When finally that bat found a roost on a beam, he hung there, wings tucked, upside down, like a fat blot of tar. I was on the whale itself just then, Melville-like in my thoroughness, I might add. No matter--I could have just as well been out to sea. Once that bat stopped its swooping, every last eye was glued to the ceiling. Women pulled hankies over their heads, turned what was left of my sermon into something that resembled a funeral.

Every minute of what I’d written got lost. Jonah comes up out of the belly of that whale a changed man, but nobody in my church even heard the truth. Jonah takes the good news to the wicked people of Ninevah, and nobody heard a word.

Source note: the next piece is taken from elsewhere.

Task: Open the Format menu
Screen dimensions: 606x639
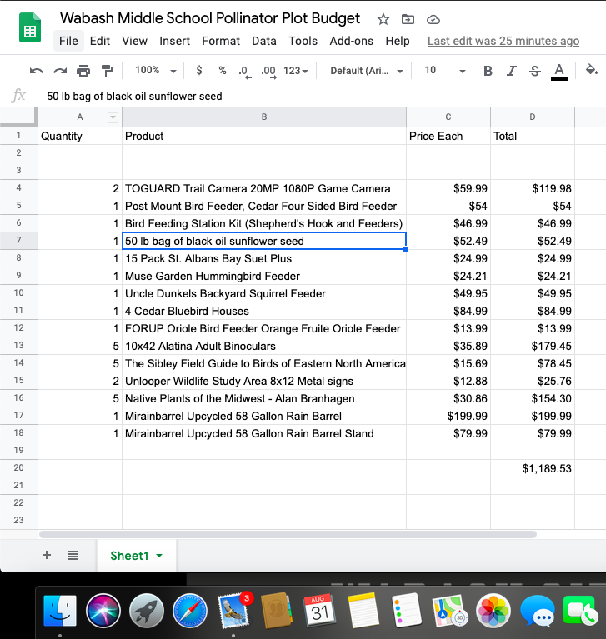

When it was over and I was standing at the door shaking the hands, some of the people chuckled about that infernal bat; some of them, giggling, told me it was surely the Devil come in to wreak havoc.

Slim Murphy, perfectly poker-faced--excuse the expression--said to me, “Heckuva sermon, Pastor Angus.” That’s exactly what he said, “a heckuva sermon.” I could have held forth on the plague of toads, and Slim Murphy wouldn’t have stayed awake.

Some of them didn’t say a word, either, just skedaddled.

My righteous indignation stole away my better sense away when it was all over. I found my Jimmy’s old pellet gun in a corner of the basement, one of those air rifles you pump with your arm, and I marched back to church, slapped on just a few lights, even took a flashlight along to find that miserable thing--and when I did, I took aim.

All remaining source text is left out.